At that Barbile opened her eyes wider and her struggles slowed.
“Right,” said Derkhan. “And Benjamin’s been taken. I suppose you know that.” Barbile watched her and nodded quickly. Lemuel’s enormous employee dropped his hand from Barbile’s mouth experimentally. She did not scream.
“We’re not the militia,” repeated Derkhan slowly. “We’re not going to take you like they took him. But you know . . . you know . . . if we could trace you, if we could suss out who was Ben’s contact, that they’re going to be able to.”
“I . . . That’s why I . . .” Barbile glanced over at the discarded rifle. Derkhan nodded.

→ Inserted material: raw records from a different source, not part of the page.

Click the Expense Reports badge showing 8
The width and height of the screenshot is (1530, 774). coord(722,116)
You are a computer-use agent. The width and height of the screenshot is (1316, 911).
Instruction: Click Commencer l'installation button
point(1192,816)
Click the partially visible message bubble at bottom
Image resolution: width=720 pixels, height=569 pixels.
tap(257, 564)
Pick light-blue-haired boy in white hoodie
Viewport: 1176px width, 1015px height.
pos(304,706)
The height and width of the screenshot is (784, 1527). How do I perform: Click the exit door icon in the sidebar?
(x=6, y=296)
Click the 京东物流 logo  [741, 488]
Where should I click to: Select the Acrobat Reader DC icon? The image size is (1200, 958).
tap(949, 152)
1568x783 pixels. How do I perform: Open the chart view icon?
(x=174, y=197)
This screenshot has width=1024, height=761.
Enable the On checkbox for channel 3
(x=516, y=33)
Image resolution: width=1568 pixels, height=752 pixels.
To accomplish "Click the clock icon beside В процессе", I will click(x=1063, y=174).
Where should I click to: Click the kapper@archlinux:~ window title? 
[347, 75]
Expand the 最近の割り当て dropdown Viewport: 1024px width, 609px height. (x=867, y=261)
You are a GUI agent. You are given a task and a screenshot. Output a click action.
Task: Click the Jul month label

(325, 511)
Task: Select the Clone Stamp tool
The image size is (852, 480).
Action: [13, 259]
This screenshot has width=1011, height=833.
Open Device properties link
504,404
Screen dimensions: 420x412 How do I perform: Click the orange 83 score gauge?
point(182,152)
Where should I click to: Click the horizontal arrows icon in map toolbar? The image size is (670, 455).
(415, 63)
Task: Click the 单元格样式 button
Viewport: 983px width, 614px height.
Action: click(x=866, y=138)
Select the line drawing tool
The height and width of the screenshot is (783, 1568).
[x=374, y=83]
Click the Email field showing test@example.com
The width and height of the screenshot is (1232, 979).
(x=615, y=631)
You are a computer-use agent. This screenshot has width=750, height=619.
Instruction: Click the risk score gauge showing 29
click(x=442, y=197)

“All right, listen, Magesta,” she said. She spoke very clearly, her eyes on Barbile’s all the time. “We don’t have much time . . . Let go of her, you arse! We don’t have much time, and we have to know exactly what’s going on. There is some mighty godsdamned weird stuff going on. And an awful lot of threads seem to converge on you. So let me suggest something. Why don’t you take us upstairs, before the militia come, and explain to us what’s going on?”
“I only just found out about Flex,” said Magesta. She was sitting huddled on her sofa, clutching a cold cup of tea. Behind her a large mirror took up most of the wall. “I don’t really follow the news. I had a meeting scheduled with him a couple of days ago, and when he didn’t come, I got really scared that he’d . . . I don’t know . . . told on me, or something.” He probably has, thought Derkhan, and said nothing. “And then I heard some rumours about what happened in Dog Fenn when the militia put down that riot . . .”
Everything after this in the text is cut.